Advice Column on Vitamin D MGP6

Advice Column on Vitamin D


By: Scott Hensley

I'm sure you have heard of vitamin D. Scientists were trying to find a cure for rickets, a painful childhood done disease. In the meantime, while searching, scientists discovered vitamin D. Before too long foods were filled with vitamin D, and rickets became rare in the United States. This was only the beginning of the research into vitamin D. Research shows that vitamin D may have an important role in many ways for human health.
           
            Vitamin D is one of the 13 vitamins found in the early 20th century by doctors studying nutritional deficiency diseases. Ever since, scientists have defined vitamins as organic chemicals that have to be obtained from a person’s diet because they are not produced in the human body's tissue. Vitamins play an important part in our body's metabolism, but only small amounts are needed to fill that role.

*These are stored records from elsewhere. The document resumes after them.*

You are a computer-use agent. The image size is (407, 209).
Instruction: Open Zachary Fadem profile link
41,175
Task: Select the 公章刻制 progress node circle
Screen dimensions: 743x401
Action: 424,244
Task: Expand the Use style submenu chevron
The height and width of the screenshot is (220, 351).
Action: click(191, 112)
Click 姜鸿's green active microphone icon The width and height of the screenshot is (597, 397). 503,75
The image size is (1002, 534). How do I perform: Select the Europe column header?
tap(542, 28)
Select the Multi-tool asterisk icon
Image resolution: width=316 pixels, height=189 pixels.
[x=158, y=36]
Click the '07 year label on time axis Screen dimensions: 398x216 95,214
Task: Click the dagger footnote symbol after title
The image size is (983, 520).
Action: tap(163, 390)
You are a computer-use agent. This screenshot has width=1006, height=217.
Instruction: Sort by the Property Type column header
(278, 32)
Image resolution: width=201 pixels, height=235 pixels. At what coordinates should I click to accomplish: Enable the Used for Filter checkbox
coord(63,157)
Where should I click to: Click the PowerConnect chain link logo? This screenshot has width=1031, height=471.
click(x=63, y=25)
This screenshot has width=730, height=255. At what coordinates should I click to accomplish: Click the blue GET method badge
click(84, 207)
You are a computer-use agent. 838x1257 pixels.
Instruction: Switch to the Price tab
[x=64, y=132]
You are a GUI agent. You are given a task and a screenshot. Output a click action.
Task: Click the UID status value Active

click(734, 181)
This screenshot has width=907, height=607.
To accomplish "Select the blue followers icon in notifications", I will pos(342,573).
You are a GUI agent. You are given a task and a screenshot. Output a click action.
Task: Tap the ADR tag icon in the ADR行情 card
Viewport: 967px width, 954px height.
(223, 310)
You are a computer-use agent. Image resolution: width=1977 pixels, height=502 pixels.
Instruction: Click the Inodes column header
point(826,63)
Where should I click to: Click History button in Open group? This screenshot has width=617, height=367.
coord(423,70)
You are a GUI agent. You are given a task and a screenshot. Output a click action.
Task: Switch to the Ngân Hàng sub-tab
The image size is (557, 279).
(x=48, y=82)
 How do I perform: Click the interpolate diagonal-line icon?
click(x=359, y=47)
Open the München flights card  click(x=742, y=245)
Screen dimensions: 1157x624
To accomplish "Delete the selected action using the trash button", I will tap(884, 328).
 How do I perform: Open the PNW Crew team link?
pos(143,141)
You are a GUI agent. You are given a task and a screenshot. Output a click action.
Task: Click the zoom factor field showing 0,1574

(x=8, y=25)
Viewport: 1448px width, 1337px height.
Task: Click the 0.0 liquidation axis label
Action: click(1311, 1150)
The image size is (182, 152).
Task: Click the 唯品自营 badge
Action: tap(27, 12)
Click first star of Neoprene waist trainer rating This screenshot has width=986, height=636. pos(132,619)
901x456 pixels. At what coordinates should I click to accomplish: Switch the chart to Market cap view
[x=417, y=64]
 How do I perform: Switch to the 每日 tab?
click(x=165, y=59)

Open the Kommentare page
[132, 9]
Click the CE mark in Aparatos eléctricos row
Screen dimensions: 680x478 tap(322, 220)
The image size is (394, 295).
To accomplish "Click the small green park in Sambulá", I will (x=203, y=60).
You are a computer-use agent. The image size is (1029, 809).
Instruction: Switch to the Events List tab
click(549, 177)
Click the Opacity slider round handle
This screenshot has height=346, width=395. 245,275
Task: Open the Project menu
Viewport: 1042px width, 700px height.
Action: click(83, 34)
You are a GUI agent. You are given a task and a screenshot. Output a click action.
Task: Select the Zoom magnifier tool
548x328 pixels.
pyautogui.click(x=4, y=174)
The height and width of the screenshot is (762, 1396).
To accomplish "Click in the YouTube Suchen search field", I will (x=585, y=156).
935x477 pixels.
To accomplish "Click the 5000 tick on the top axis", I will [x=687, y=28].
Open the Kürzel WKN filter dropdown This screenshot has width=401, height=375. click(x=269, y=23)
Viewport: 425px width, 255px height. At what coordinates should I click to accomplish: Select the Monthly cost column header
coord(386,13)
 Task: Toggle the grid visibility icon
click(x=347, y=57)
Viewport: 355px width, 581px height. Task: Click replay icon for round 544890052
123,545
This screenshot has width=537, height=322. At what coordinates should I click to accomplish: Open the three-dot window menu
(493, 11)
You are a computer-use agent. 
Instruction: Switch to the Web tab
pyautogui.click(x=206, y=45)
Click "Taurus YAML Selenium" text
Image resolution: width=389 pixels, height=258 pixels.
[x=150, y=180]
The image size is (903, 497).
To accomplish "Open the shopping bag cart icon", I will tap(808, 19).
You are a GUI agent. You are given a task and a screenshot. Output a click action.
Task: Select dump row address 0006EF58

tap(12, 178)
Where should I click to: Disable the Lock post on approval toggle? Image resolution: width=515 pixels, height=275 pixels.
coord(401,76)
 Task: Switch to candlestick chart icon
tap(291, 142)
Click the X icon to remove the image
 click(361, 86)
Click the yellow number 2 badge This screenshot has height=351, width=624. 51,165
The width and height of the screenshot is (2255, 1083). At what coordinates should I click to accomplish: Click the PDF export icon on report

            Although vitamin D is known as one of the four fat-soluble vitamins, it's not technically a vitamin. Yes, it’s essential for health, but only small amounts are needed. It breaks other rules because vitamin D it produced in the human body, it's absent from all natural foods except fish and egg yolks. Even when vitamin D is obtained from foods, it must be transformed by the body before it can have any effect.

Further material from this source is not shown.